BEGIN DATA FOR REVIEW
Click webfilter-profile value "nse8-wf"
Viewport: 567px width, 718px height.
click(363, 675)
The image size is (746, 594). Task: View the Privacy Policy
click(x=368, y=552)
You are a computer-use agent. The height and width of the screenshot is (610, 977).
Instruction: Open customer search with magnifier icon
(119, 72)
END DATA FOR REVIEW
BEGIN DATA FOR REVIEW
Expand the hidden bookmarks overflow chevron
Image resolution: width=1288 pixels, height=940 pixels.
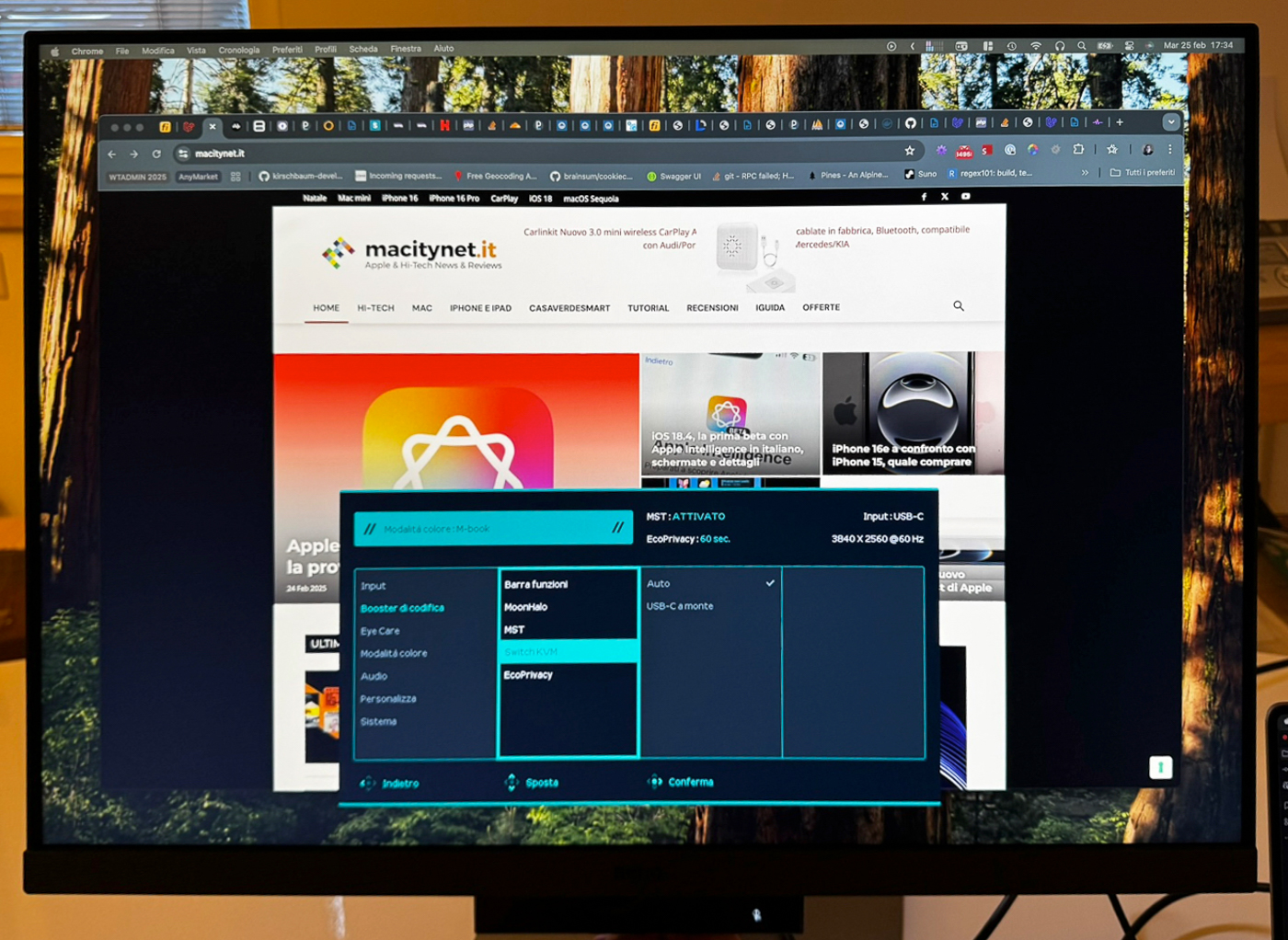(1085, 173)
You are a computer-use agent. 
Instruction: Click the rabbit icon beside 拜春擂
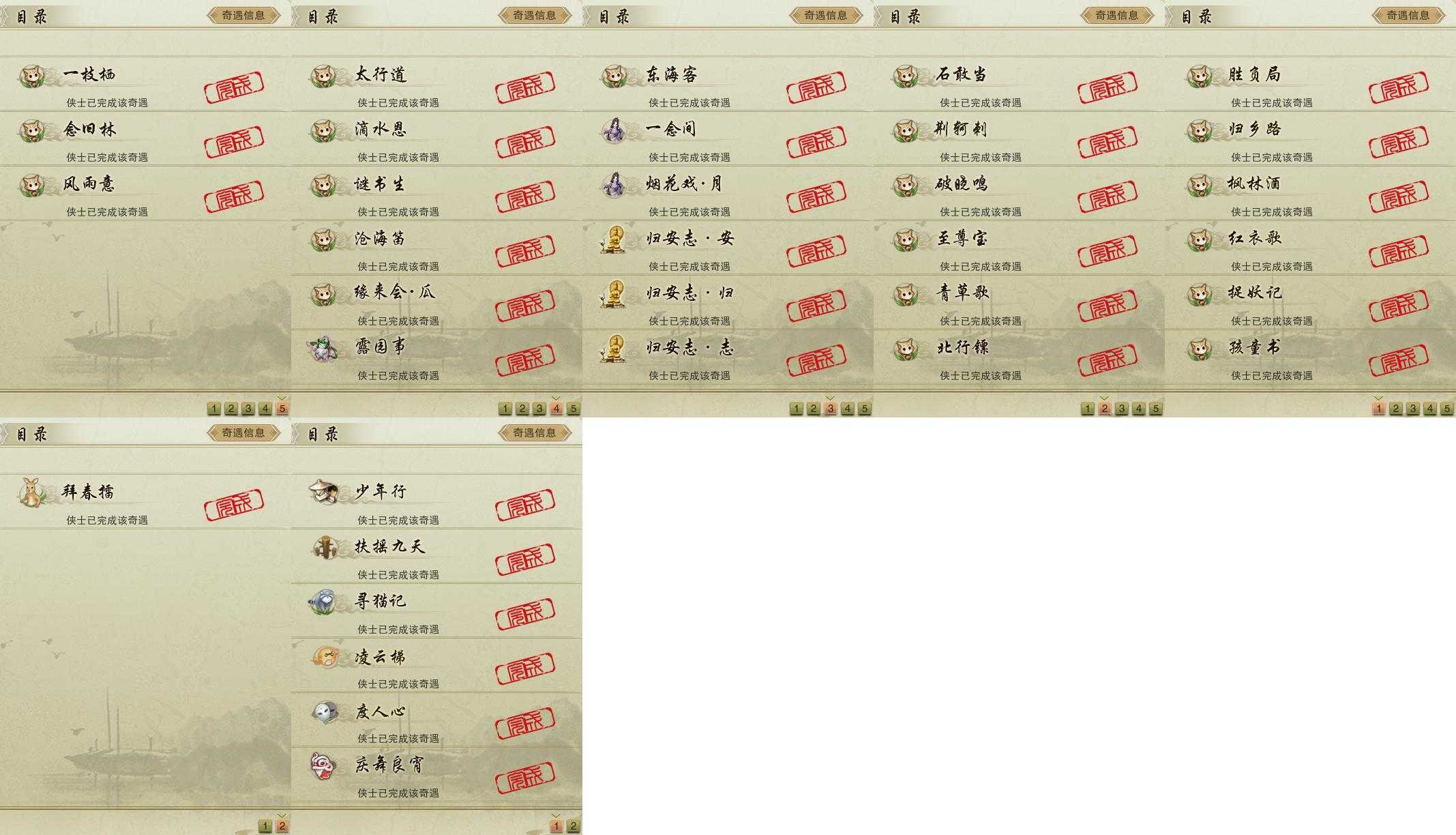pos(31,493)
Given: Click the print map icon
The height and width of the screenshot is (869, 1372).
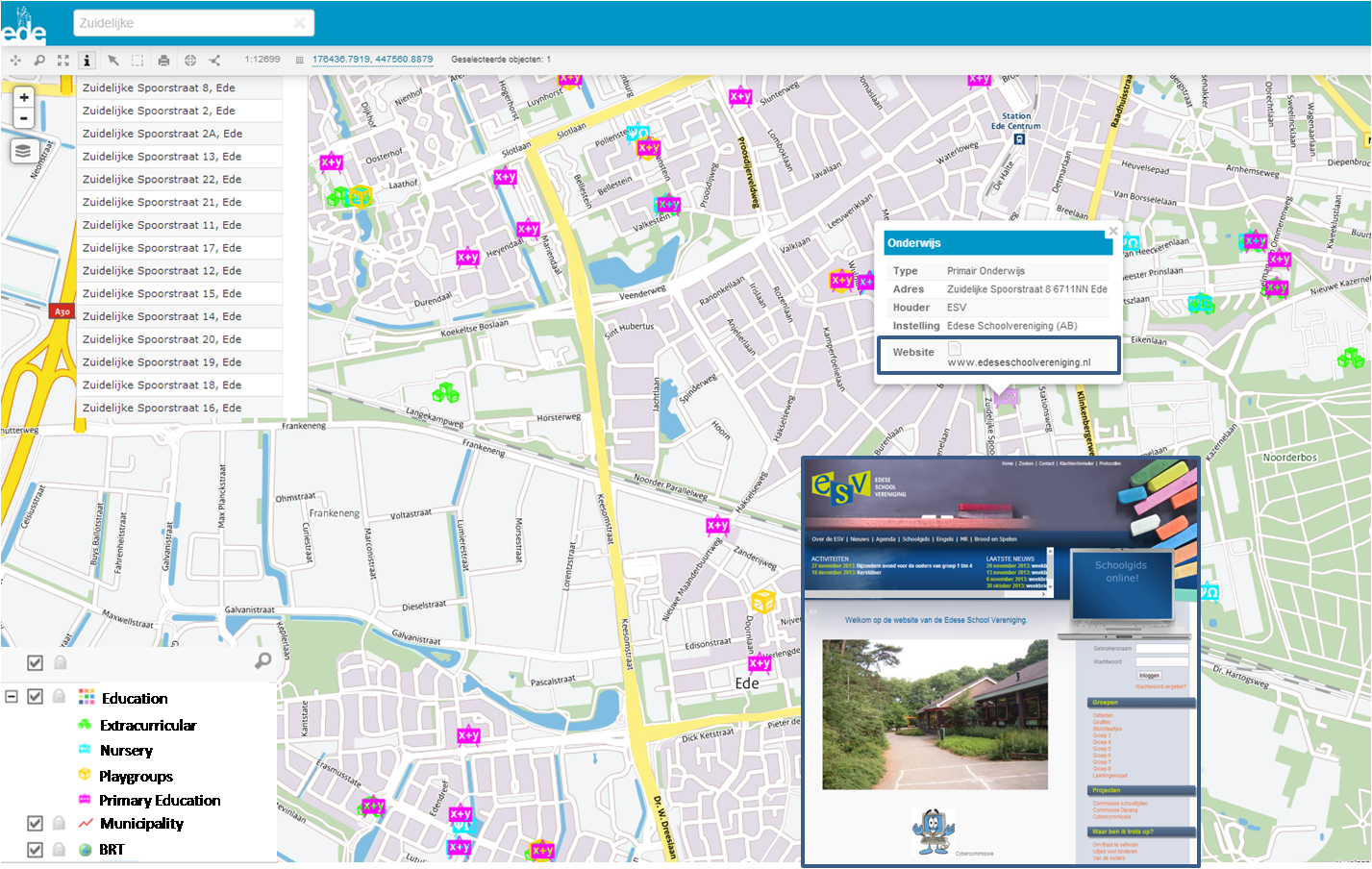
END DATA FOR REVIEW
Determine how many lines in the listing hold the word "agent". Give only that figure.

RESPONSE TO THE EXERCISE: 2